Material to process:

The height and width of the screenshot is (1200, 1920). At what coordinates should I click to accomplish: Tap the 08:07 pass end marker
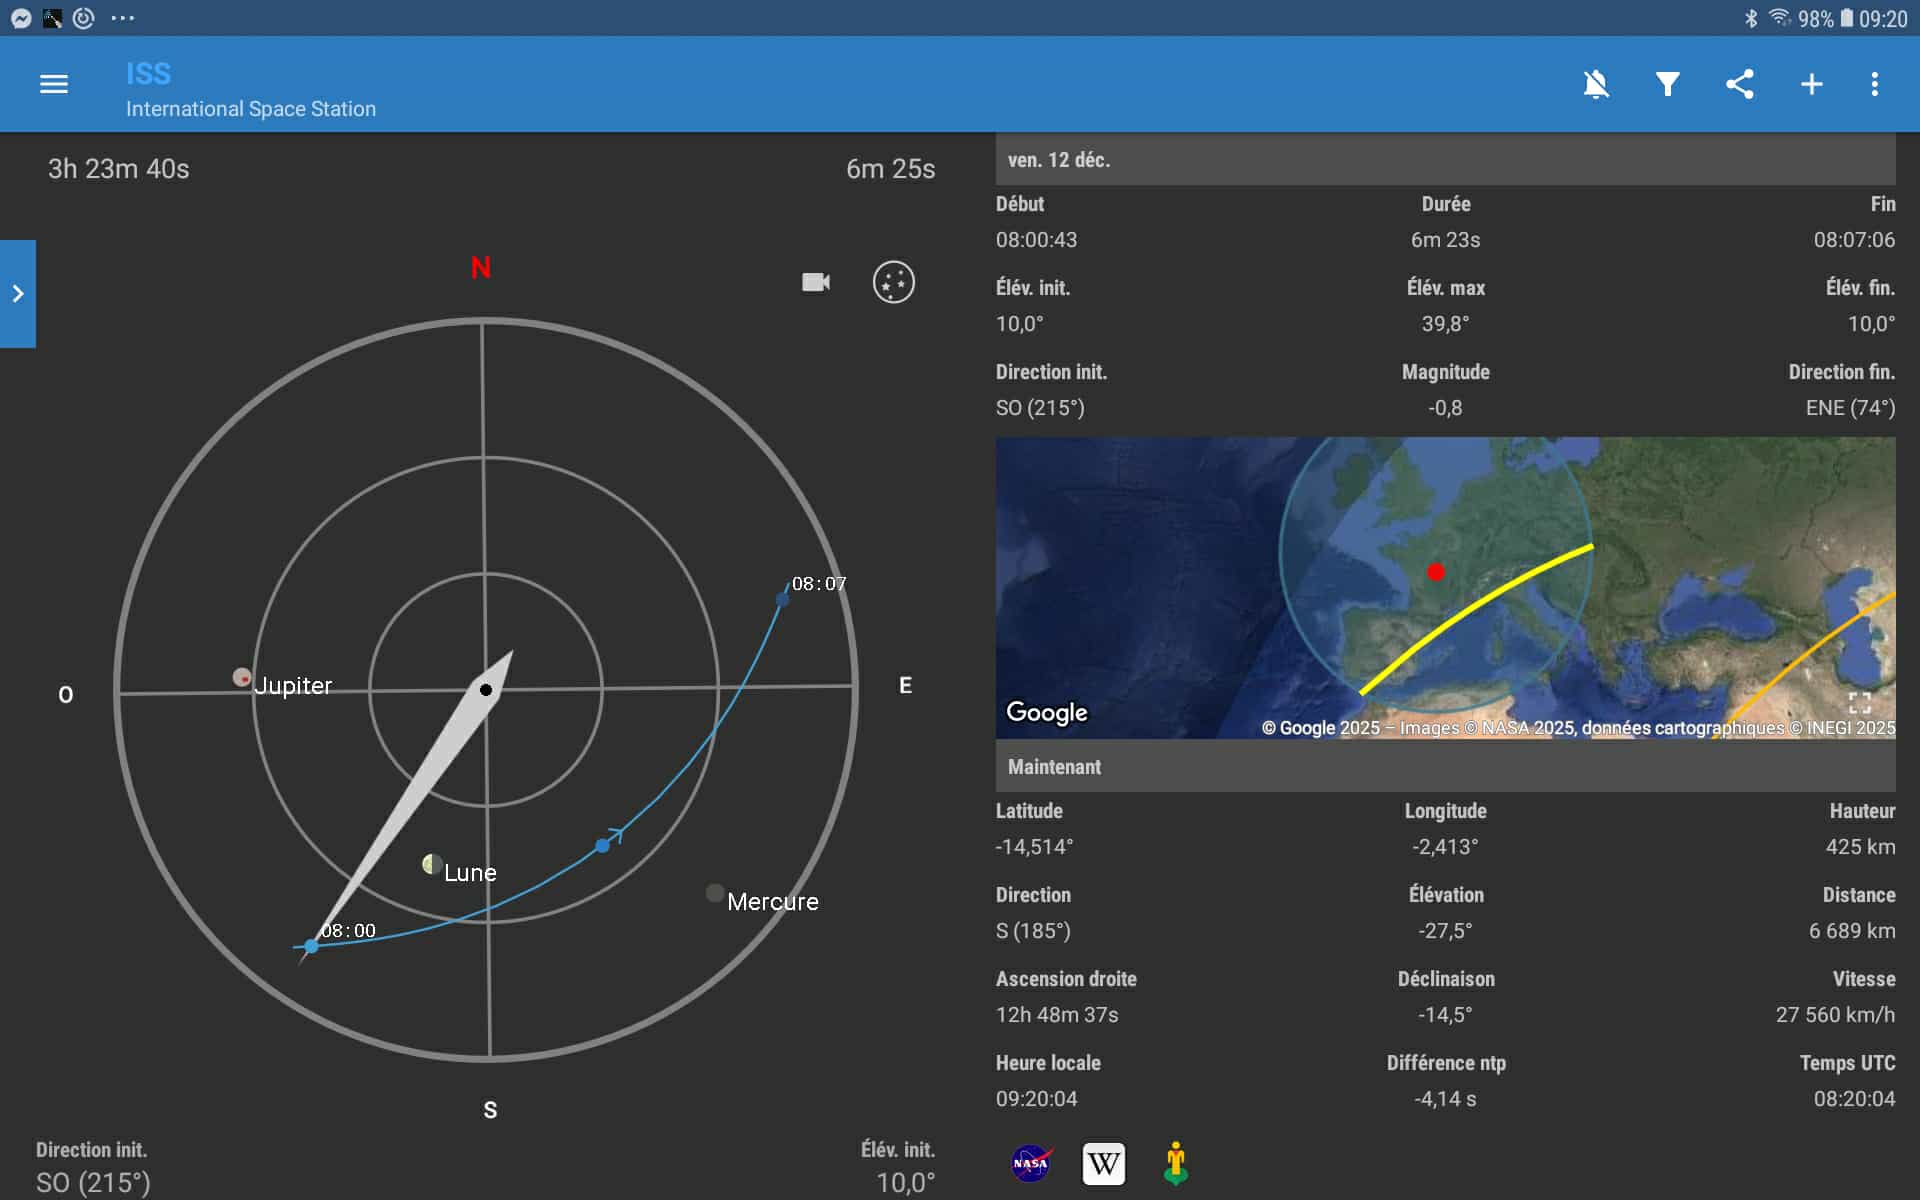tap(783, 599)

==

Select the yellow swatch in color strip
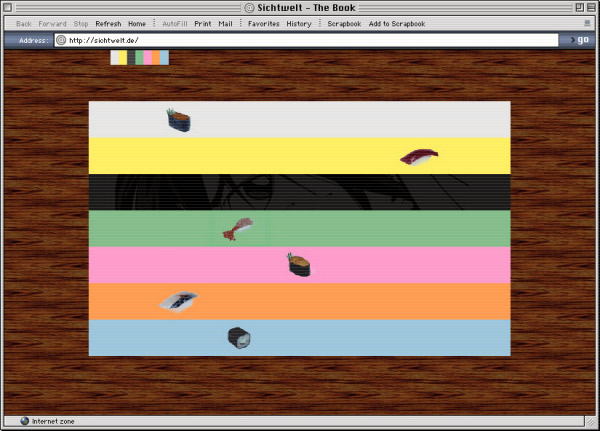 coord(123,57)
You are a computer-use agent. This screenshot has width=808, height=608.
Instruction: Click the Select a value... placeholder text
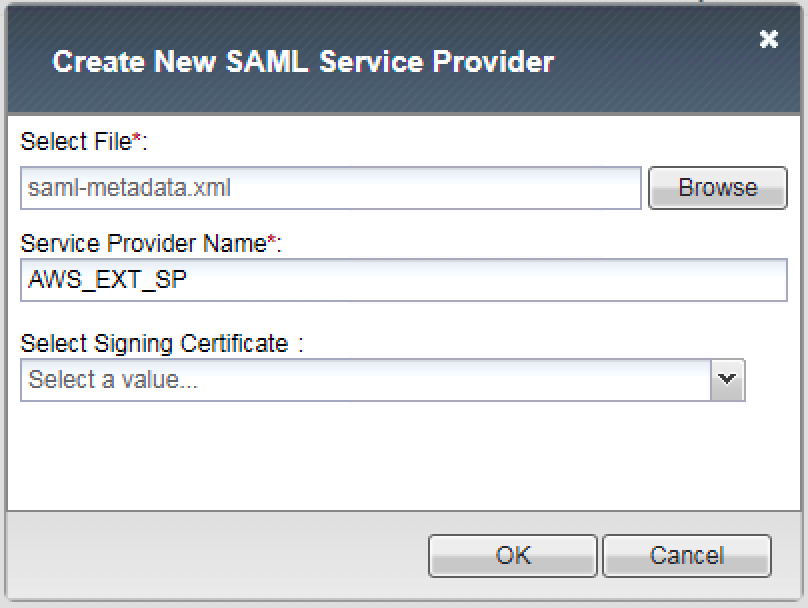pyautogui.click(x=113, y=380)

* * *

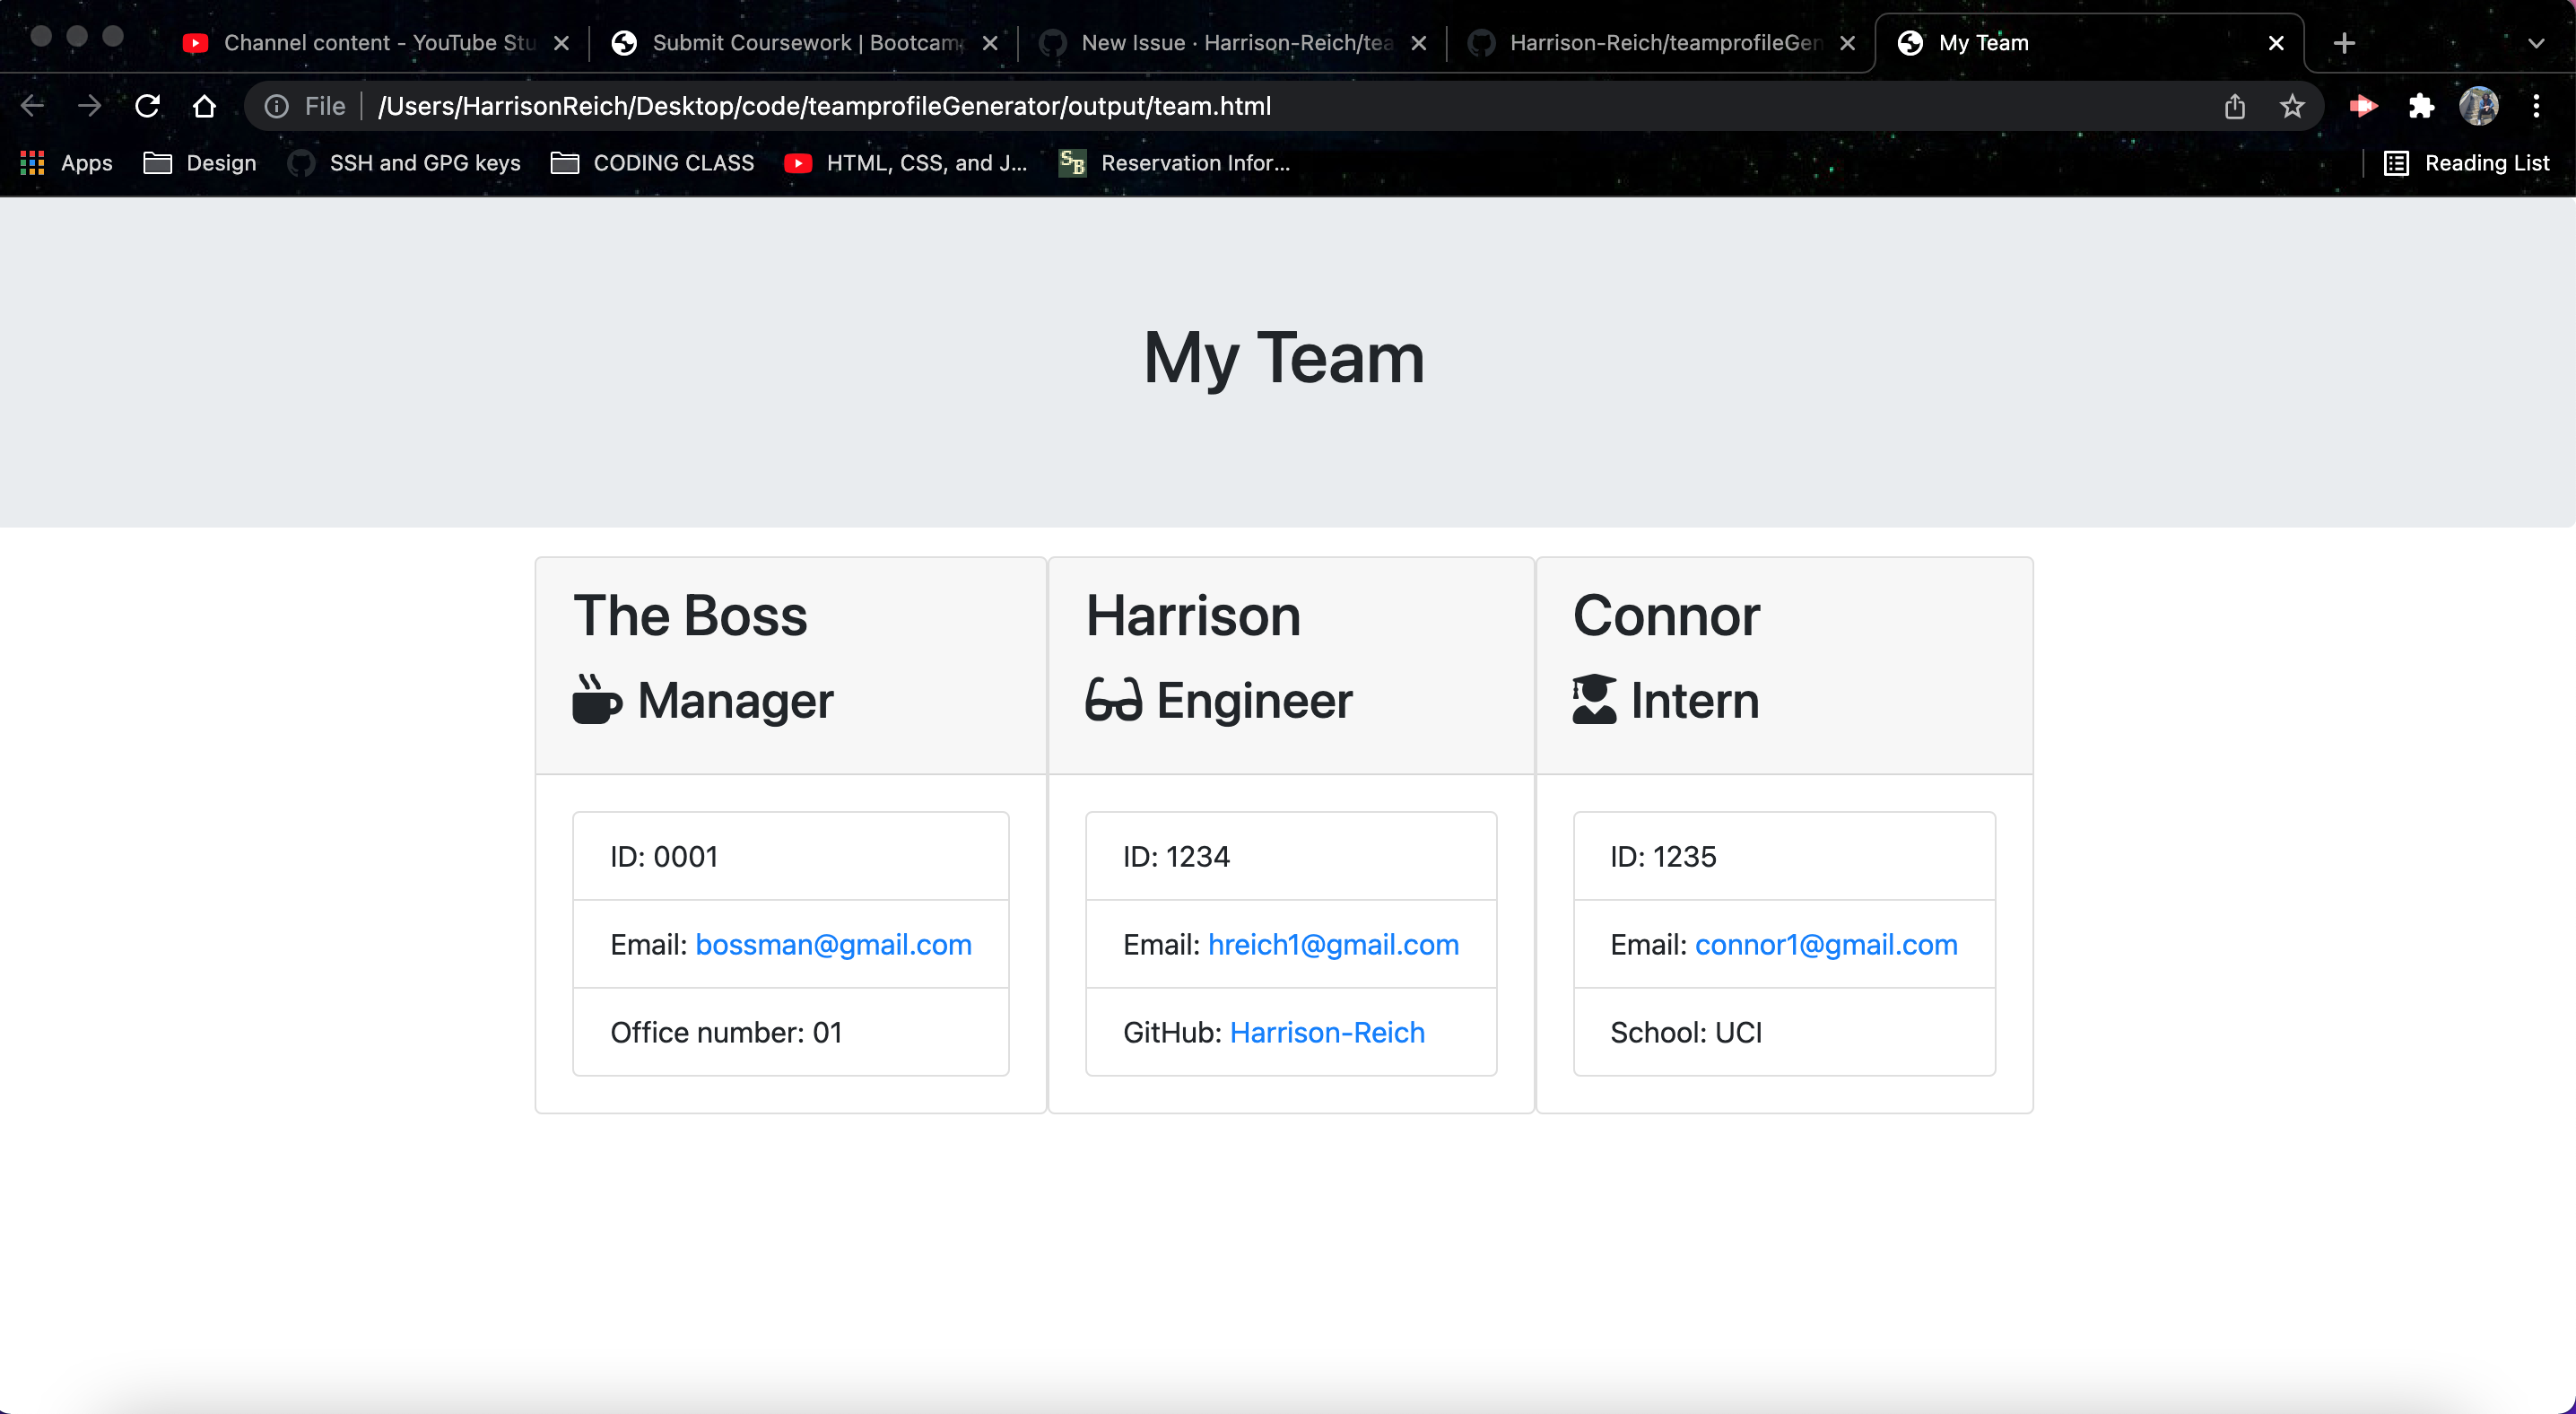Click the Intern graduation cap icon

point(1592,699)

Given request: Convert the lines between the one containing "Click the Intern graduation cap icon" and the one containing "point(1592,699)", inclusive, into a JSON list of strings, one string per line and blank lines omitted. Leave the pictures out.

Worked answer:
[
  "Click the Intern graduation cap icon",
  "point(1592,699)"
]